El populista que quiso ser emperador

Ciudad de México.- El Presidente busca imprimir su sello indeleble en la vida política nacional tratando de consolidar su hegemonía de manera definitiva. Caracterizado por un profundo pragmatismo y sin una base ideológica que ofrezca sentido a los cambios postulados, tiene en el poder del Estado su único referente.

Asumido como garante y depositario de los valores de la solidaridad colectiva y en contraposición al individualismo liberal y democrático, considerado responsable de la disgregación del tejido social, promueve incansablemente la modificación sustancial —y en ocasiones la abolición— de las instituciones políticas existentes para tratar de impedir que lo expulsen del poder en las elecciones que vendrán.

Por ello, ha mantenido un constante proselitismo electoral desde su llegada al poder, el cual se hace acompañar de la estructura clientelar de los “servidores de la nación” que no representan otra cosa que el aparato político y electoral del Presidente.

A este objetivo se orientan también las sucesivas reformas constitucionales impulsadas por sus legisladores quienes buscan desesperadamente consolidar el poder alcanzado.

Su gobierno sostiene la primacía del Estado todopoderoso sobre los ciudadanos y acepta al individuo siempre que sus intereses sean coincidentes.

Consecuentemente, es común escucharle decir que se pretende establecer en México un tipo de régimen en el que todo es para el Estado, donde nada quedará fuera del Estado y en el que nadie estará contra el Estado para lo cual busca controlar todos los aspectos de la vida política, económica y social.

Para ello se instaura un estilo de gobierno que adapta las antiguas tradiciones a los nuevos fines donde la exaltación de la soberanía popular aparece como el fundamento del Estado.

Esta voluntad general se asienta en la creencia de que la naturaleza del individuo como ciudadano sólo puede existir activamente cuando todas las personas actúan juntas como un pueblo reunido.

En esta concepción el pueblo se adora a sí mismo y su unidad se construye bajo la idea de una conciencia nacional recién despertada.

Como muchos otros autócratas, prefiere tener cerca a aduladores antes que a personas capaces.
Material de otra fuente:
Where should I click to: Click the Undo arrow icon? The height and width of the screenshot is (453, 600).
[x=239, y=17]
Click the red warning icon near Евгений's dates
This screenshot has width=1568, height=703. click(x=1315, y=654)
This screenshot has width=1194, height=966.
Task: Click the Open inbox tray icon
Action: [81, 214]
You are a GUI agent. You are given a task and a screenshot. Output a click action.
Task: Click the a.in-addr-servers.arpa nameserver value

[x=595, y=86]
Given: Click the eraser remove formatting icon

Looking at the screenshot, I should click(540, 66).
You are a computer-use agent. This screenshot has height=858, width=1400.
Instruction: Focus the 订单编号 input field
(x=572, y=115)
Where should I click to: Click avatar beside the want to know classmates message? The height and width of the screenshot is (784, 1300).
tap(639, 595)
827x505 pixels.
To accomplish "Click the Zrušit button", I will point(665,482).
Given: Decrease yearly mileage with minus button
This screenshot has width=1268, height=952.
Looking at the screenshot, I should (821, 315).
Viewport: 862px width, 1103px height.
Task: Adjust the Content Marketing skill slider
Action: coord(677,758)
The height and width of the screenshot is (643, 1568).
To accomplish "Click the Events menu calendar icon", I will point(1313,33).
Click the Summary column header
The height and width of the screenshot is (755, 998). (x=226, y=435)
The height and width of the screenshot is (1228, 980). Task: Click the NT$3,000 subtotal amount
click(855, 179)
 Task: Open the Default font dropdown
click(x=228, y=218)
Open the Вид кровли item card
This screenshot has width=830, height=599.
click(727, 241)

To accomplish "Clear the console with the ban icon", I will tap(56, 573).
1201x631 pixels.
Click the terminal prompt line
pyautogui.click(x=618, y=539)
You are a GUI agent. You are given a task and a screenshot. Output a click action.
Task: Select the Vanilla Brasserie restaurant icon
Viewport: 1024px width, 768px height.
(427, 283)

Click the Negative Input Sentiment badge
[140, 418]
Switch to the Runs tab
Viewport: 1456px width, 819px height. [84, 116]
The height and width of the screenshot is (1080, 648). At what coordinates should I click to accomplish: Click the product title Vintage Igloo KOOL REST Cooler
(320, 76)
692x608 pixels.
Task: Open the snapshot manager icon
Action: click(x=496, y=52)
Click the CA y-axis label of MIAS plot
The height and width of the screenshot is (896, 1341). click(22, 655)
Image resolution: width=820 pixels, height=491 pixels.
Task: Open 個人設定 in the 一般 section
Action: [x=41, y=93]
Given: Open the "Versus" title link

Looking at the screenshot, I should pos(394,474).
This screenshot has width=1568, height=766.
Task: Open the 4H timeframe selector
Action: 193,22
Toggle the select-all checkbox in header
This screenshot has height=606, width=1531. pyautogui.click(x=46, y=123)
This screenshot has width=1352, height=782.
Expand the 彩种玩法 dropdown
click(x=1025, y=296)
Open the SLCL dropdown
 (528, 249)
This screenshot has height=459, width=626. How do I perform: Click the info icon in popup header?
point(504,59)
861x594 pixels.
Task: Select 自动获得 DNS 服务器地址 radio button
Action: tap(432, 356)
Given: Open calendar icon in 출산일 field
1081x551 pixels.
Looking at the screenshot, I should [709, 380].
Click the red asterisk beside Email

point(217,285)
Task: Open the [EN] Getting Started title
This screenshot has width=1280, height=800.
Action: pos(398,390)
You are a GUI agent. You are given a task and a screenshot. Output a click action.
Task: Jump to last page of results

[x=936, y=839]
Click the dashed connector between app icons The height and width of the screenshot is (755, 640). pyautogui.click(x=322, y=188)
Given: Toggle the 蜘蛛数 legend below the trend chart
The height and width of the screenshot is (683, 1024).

Le desagradan los individuos de gran cultura que tienen la valentía de mostrarse en desacuerdo con él.

Ese tipo de colaboradores no permanecen mucho tiempo a su lado. Otra de las características de la “nueva política” que se promueve es que el líder no soporta cuestionamientos sobre los pésimos funcionarios que lo acompañan.

Las acusaciones de nepotismo, incompetencia o corrupción no son escuchadas pues no acepta que se piense que llevó a cabo una mala selección.

Aunque sabe que muchos de sus funcionarios no son modelos de honestidad, se abstiene de actuar en su contra. Es raro que los integrantes del gabinete puedan reunirse sin su jefe, porque si lo hacen podrían convertirse en sospechosos de conspiración.

La centralización del poder es tal, que si el líder se encuentra ausente, la administración pública se paraliza y si las reuniones se llevan a cabo generalmente desembocan en un diálogo de sordos.

Cuando el presidente no domina la materia que se discute sus funcionarios por temor a contradecirlo evitan tomar decisiones sobre temas relevantes paralizando al gobierno.

Refiriéndose a Benito Mussolini, el gran dramaturgo Luigi Pirandelo afirmó que: “recurrentemente pasa del idealismo al cinismo, de la cautela a impulsividad, de la generosidad a la crueldad, de la resolución a la indecisión y de la moderación a la intransigencia”. Cualquier semejanza con nuestro Presidente es mera coincidencia.